Gonzales's personal life was at least as stormy as his career. He married a total of six times, twice to the same woman: Madelyn Darrow. His last marriage was to Rita Agassi, sister of tennis great Andre Agassi. Gonzales was survived by seven children.

One of the great questions is, How does Gonzales compare to other great champions? He had one of the most fluid games of any time period; only Pete Sampras could rival him in that category. He was a ferocious competitor, an artist on the court. It is sad that the division between professional and amateur tennis cost him so dearly. One measure of his greatness is that he competed on nearly equal terms with Hoad, who, most keen observers believe, had the most natural talent and the strongest game that tennis has ever seen. Gonzales's career was marred by his decision to turn professional; Hoad's was ruined by back trouble. Such are the vicissitudes of tennis at its highest level.

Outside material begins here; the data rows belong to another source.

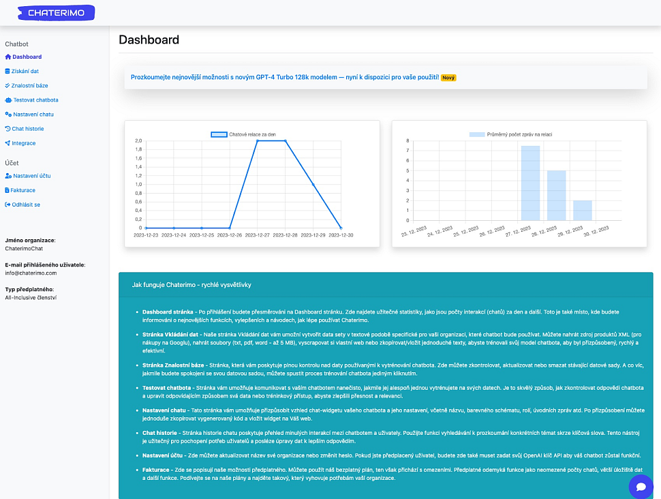
Task: Click the Chaterimo logo
Action: [56, 12]
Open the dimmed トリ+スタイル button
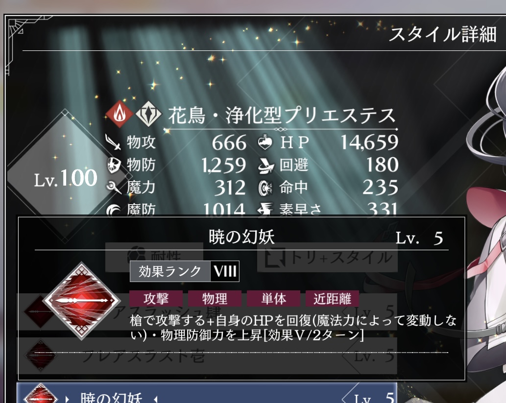Viewport: 506px width, 403px height. click(327, 257)
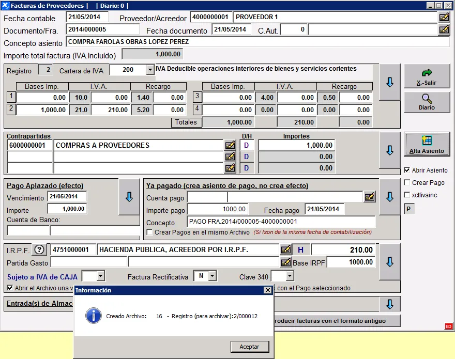Open the Clave 340 dropdown
This screenshot has width=455, height=359.
(x=289, y=276)
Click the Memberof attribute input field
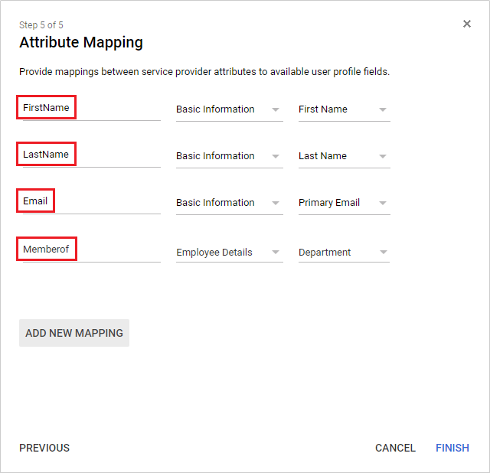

Gonzales's life is chronicled in Man with a Racket: The Autobiography of Pancho Gonzales, as Told to Cy Rice (1959). See also Pancho Gonzales and Dick Hawk, Tennis (1962), edited by Gladys Heldman. Other references to his career can be found in Bud Collins, My Life with the Pros (1989), and Jack Kramer, with Frank Deford, The Game: My 40 Years in Tennis (1979). Gonzales's career statistics are listed in the Official Encyclopedia of Tennis (1962). The match with Hoad is reported in "Hoad vs. Gonzales," Sports Illustrated (16 June 1958). An obituary is in the New York Times (5 July 1995).